The Korean War: 1950–53 (Essential Histories)
“an excellent introductory volume that definitely lives up to its title as an Essential History for anyone unfamiliar with this conflict.”
Osprey Publishing’s “Essential History” of the Korean War manages to pack a lot of information in less than 150 pages. Written briskly by historian Carter Malkasian, it conveys the essential facts of this conflict without getting bogged down in too much detail, making it an excellent primer for anyone interested in America’s “forgotten” 20th century conflict.
The volume begins by placing the Korean War in the overall context of the early Cold War, noting it was the only conflict of the roughly 50-year struggle between communism and the west where China, the Soviet Union, and the United States engaged in direct combat with each other. Placing the conflict within the beginnings of NATO and the post-World War II struggle for dominance in Asia, the author sets the stage for the North Korean invasion in June 1950.
The description of the actual fighting is covered in just enough detail to give the reader a sense of the up and down operational and tactical movements of the various offensives and counter-offensives while providing the larger strategic adjustment of “winning” a superpower conflict in the nuclear age. The author excellently captures the challenges that World War II American generals faced when they could no longer achieve total victory and had to settle for a war of attrition with the Chinese and North Koreans to bring about a negotiated armistice.
The author does dive into a selected number of tactical actions to give the reader a sense of how these new battles designed to seize key terrain or inflict casualties to further the negotiating position of one side or the other affected the troops caught up in these attritional and seemingly endless tactical skirmishes. These actions are illuminated by well-designed maps and illustrations to give the reader a more intimate view of the soldier’s perspective.

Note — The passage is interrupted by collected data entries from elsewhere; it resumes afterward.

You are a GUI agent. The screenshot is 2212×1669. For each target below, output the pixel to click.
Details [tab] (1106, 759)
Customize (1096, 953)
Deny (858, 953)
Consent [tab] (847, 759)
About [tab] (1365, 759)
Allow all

Malkasian also manages to cover other effects of the war, including the growing power of Communist China in Asia, the implications on civil rights in America of the accelerated integration of the armed forces begun by President Truman before the war, and the bolstering of American military and foreign policy efforts both in Europe and Asia to mobilize for the Cold War, particularly the strengthening of NATO and the buildup of the American military from its nadir after the end of World War II.
The rather unsatisfactory armistice that ended the war was brought about not by any military victory, but the sheer exhaustion of all sides after three years of combat, combined with the death of Josef Stalin and the willingness of the Soviet Union to deescalate the war. The Korean War has never been concluded with any formal peace agreement and the armistice is still in effect 70 years later.
A short summary of the long-term effects of the conflict outline how it affected the long-term balance of power in Asia, influenced American military decisions in Asia, including the conflict in Vietnam, and laid the groundwork for the eventual split in the Communist world between China and the Soviet Union.
Overall, this is an excellent introductory volume that definitely lives up to its title as an Essential History for anyone unfamiliar with this conflict.